**TEXTO PROPORCIONADO**

- - - - -

Hoy siento especialmente no saber alemán. La última casa que encuentro en mi
recorrido antes de emprender la subida al último collado de la jornada,
setecientos metros de desnivel más arriba, es uno de esos caserones antiguos
que atendían a los viajeros de paso. Una gran chimenea, moblaje rústico y dos
ancianos con los que difícilmente me entiendo, pero que son la cordialidad en
persona. Mientras intentamos decirnos alguna cosa ella acaricia a un gato
blanco con una gran mancha negra que ronronea en su regazo. Su marido ni siquiera
intenta hablar pero sus ojos hablan por él, expresan la cordialidad de la
hospitalidad. Era evidente que se había instalado una empatía entre nosotros en
el corto espacio que duró mi comida. Ella con su gato preguntándome de qué
parte del mundo venía, intentando inútilmente ambos establecer una conversación
imposible. Cuando me iba a despedir me dieron calurosamente la mano. La
situación dio para que les hiciera un retrato.
Hacer
ochocientos metros de desnivel nada más comer no era muy recomendable. Me propuse
parar en el primer lugar posible, pero la oportunidad no se presentó. La niebla
raleaba por encima de mí, aunque terminó por desplazarse a la montaña que tenía
enfrente. Un buen trozo antes del collado el camino se convirtió en un barrizal
que las pisadas de las vacas habían convertido en impracticable aunque a veces
no cabía otro recurso que caminar por el barro. Las montañas de hoy
naturalmente eran más de vacas que de costumbre. Sólo encontré un pequeño
espacio para mi tienda un buen rato después de dejar atrás el collado.
Ahora la niebla lo envuelve todo. Las esquilas de las vacas suenan monótonamente en la lejanía.

- - - - -

**DATOS PROPORCIONADOS**
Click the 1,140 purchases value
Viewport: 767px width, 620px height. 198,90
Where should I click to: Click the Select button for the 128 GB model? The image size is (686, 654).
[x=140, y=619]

- - - - -

**INSTRUCCIONES**
Traduce al inglés la oración «Cuando me iba a despedir me dieron calurosamente la mano.», que aparece en el texto proporcionado.

**SOLUCIÓN**
When I was about to say goodbye, they shook my hand warmly.